A defesa de Marco Willians Herbas Camacho, conhecido como Marcola, afirmou nesta quarta-feira (27) que o líder do PCC não conhece a influenciadora digital Deolane Bezerra nem Everton de Souza, investigados por suspeita de participação em um esquema de lavagem de dinheiro ligado à facção criminosa em São Paulo.
Segundo o advogado Bruno Ferullo, a declaração foi dada por Marcola durante encontro realizado na segunda-feira (25), na Penitenciária Federal de Brasília. O defensor relatou que o preso negou qualquer relação com a transportadora investigada pelas autoridades e afirmou que seu único vínculo com os alvos da operação Vérnix é o parentesco com Alejandro Camacho, irmão dele, além dos sobrinhos Leonardo e Paloma Camacho.
De acordo com a defesa, Marcola reagiu com “surpresa e indignação” ao saber que também havia sido incluído entre os alvos da operação. Preso desde 1999, ele teve mais um mandado de prisão cumprido dentro da unidade prisional.

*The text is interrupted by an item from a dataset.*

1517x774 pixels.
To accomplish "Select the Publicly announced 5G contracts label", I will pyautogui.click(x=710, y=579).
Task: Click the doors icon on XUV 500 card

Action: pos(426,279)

As investigações conduzidas pelo Ministério Público e pela Polícia Civil apontam que Deolane Bezerra teria recebido recursos de uma transportadora supostamente ligada a Marcola e ao irmão dele. Segundo os investigadores, a empresa seria operada por dois laranjas que permanecem foragidos.
Ainda conforme a apuração, Everton de Souza seria responsável por articular financeiramente as transferências de valores das contas utilizadas pelos laranjas para a influenciadora. Conversas obtidas pelo Ministério Público indicariam pedidos de depósitos destinados à conta de Deolane.
A influenciadora foi presa na última quinta-feira (21), suspeita de integrar um esquema milionário de lavagem de dinheiro associado ao PCC. A investigação começou após a apreensão de bilhetes e manuscritos atribuídos à facção criminosa em um presídio de Presidente Venceslau, no interior paulista. Os documentos continham supostas ordens internas da organização e referências a integrantes do alto escalão do grupo.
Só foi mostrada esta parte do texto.